TEXTO PROPORCIONADO:
###
Reconozco que soy poco amigo de los palacios reales. Me resultan en general fríos, pues su destino no es otro que simbolizar la grandeza de lo que representan sus moradores. Y la visita que hicimos a la Reggia/Palacio Real de Caserta no se salió de esa idea previa, salvo un detalle, al que me referiré al final, que me resultó entre curioso y llamativo, y que hizo que la visita acabara resultando para mí diferente.
El palacio lo mandó construir Carlos de Borbón, que era el tercer hijo de Felipe V de España y el primero que tuvo con Isabel Farnese. Carlos fue coronado rey de Nápoles y de Sicilia -cada territorio por separado- en 1734, pasando tres años después a poseer una única corona: la del reino de las dos Sicilias, con Tratado de Viena de por medio. Como monarca actuó desde los parámetros centralistas, propios de la tradición borbónica francesa e introducida en España, y del absolutismo ilustrado, que en esos años empezaba a ganar importancia en Europa. Eso supuso que bajo su mandato se iniciara un proceso de reformismo político y administrativo, con la puesta en práctica de medidas que tuvieron diferente suerte: limitar las interferencias en el poder por parte de la nobleza y la Iglesia Católica, mejorar el sistema fiscal, facilitar el acceso a la propiedad al campesinado, impulsar la cultura en distintos órdenes...
###
Registros de una fuente de datos

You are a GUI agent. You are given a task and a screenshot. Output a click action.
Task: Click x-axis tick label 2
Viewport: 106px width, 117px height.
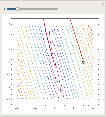tap(74, 108)
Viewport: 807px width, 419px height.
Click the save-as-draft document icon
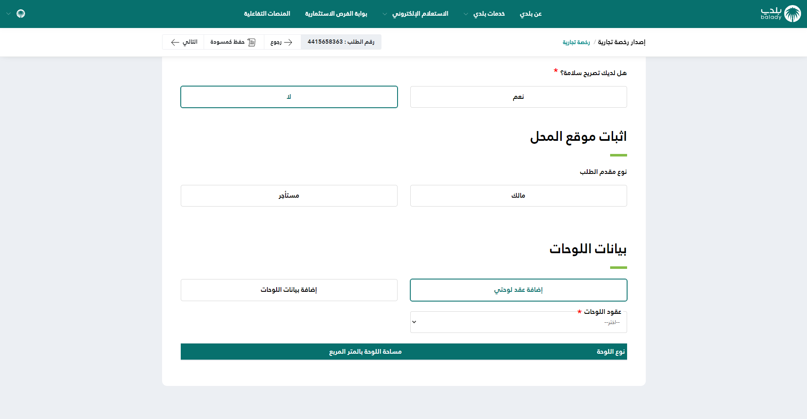click(x=252, y=42)
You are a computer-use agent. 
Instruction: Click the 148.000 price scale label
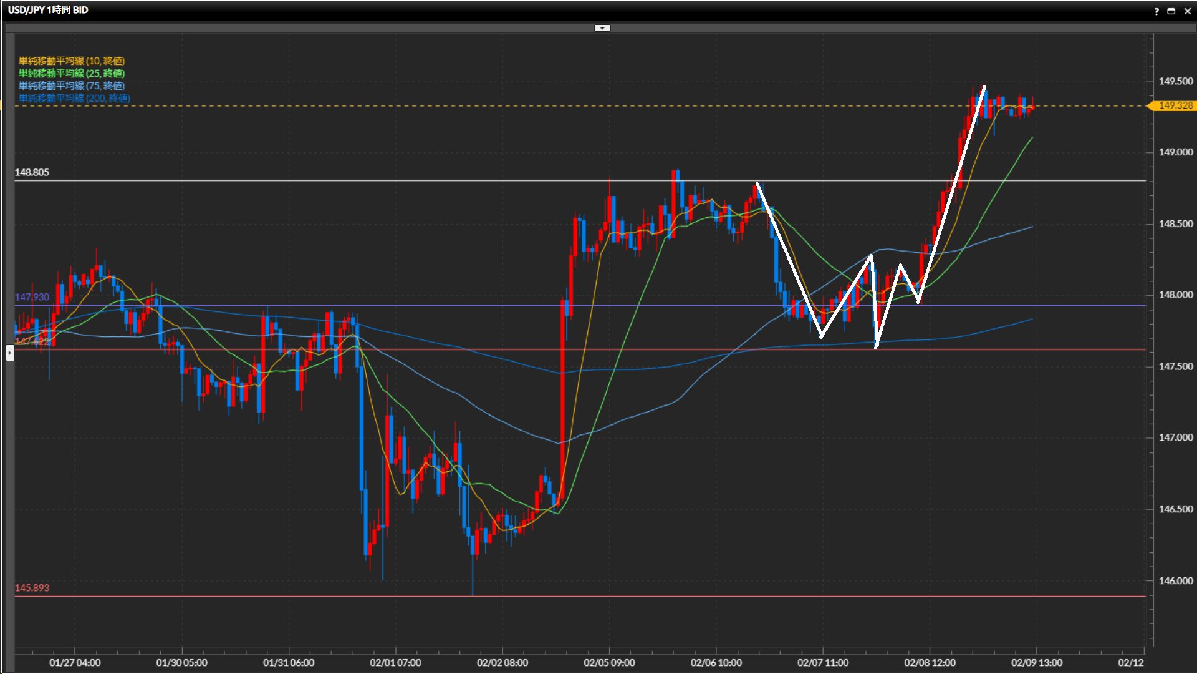pyautogui.click(x=1175, y=295)
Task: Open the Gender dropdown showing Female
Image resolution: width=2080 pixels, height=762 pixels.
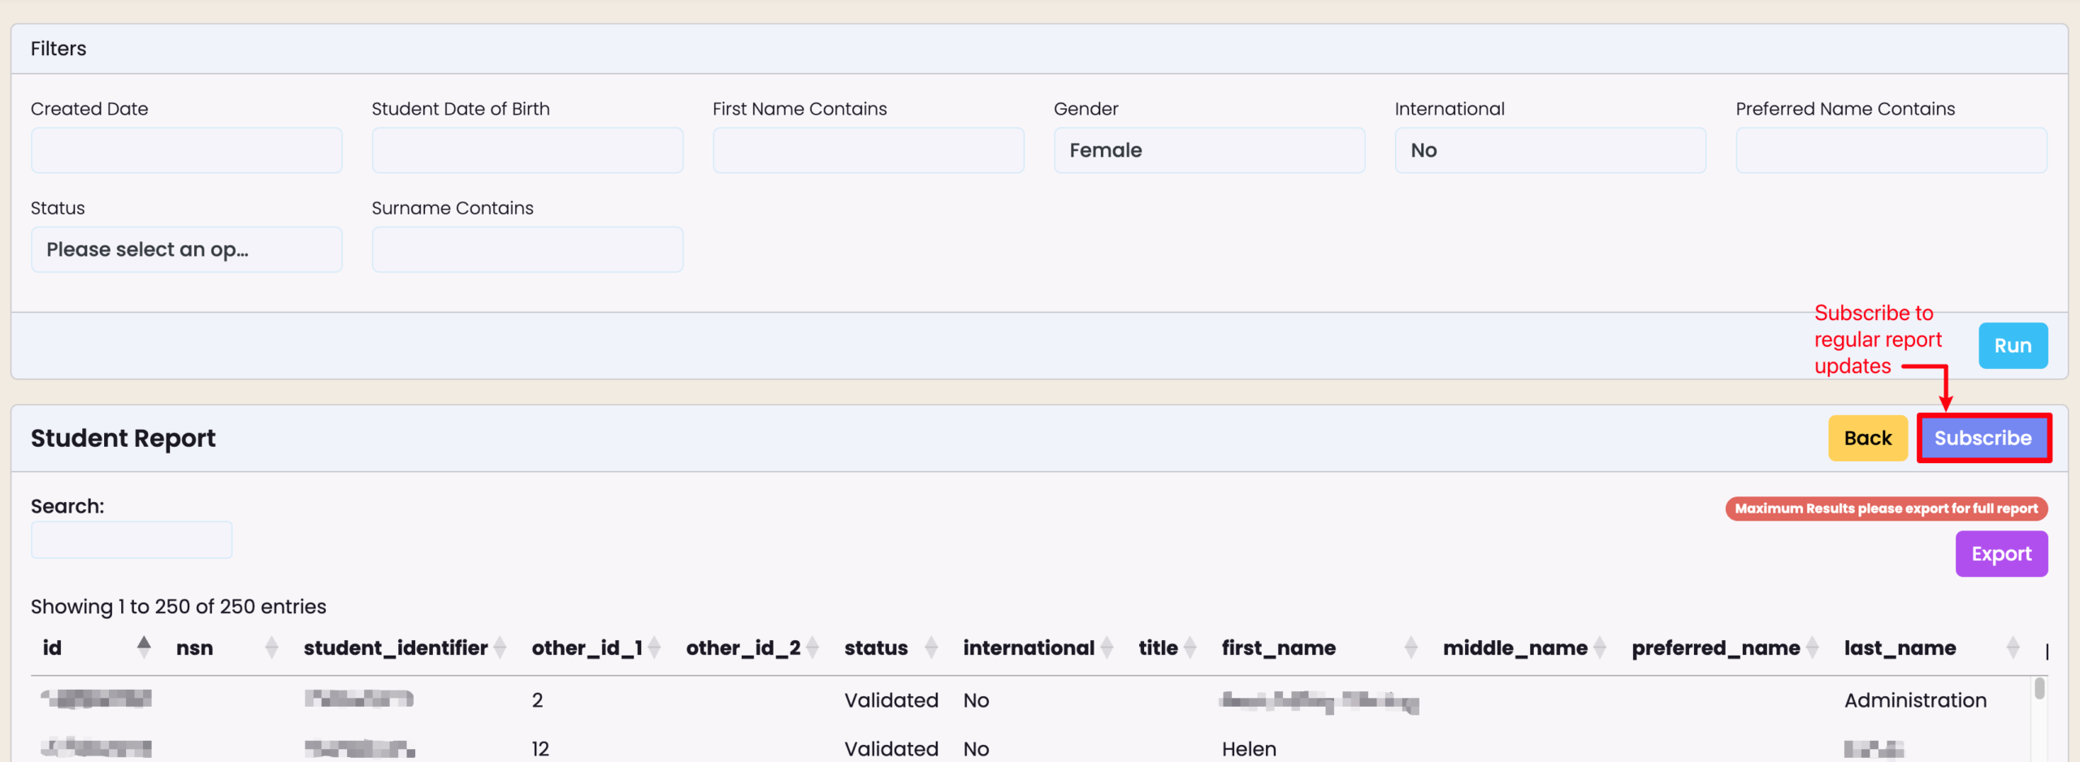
###
OBJETIVO DE LA TAREA:
Continúa el texto sobre el Palacio Real de Caserta a partir de su última frase. Los registros son un material independiente del texto.

RESULTADO DEL EJERCICIO:
Desde esa perspectiva el Palacio Real se convirtió en el símbolo de las pretensiones de Carlos como monarca. Y, pese a la evidente debilidad que tenía, incluidas las del plano internacional en medio de las grandes potencias de la época, tomó una decisión atrevida. Lo situó en la localidad de Caserta, a unos cuarenta kilómetros al norte de Nápoles, y se lo encargó al arquitecto napolitano Luigi Vanvitelli. Proyectado en 1747, las obras se iniciaron cinco años después, teniendo como referentes, tanto en su diseño constructivo como en su estilo barroco, los palacios existentes en Versalles y Madrid. El primero se había iniciado a finales del siglo XVII y todavía se encontraba en proceso de construcción, mientras que el segundo había dado sus primeros pasos en 1738, precisamente bajo la dirección de otro arquitecto del reino, el calabrés Filippo Juvara.
Se trata, en primer lugar, de un monumento formado por dos espacios: el palacio, de planta cuadrada y dividido en cuatro partes; y unos jardines adyacentes. Y en el intento de Carlos y su arquitecto por emular los palacios de Francia y España, llegó a superarlos en el tamaño del edificio principal. No pretendo extenderme en los rasgos arquitectónicos del palacio. Sólo mencionar algunas de las estancias, como la Sala Regia, La Capilla real, la Sala de Otoño o el Salón del Trono, que han sido decoradas con una profusión de lujo. En su mayoría, a base de estucos, pinturas, esculturas, lámparas, cerámicas y mobiliario inicialmente de estética barroca y rococó, para evolucionar durante el siglo XIX hacia lo neoclásico.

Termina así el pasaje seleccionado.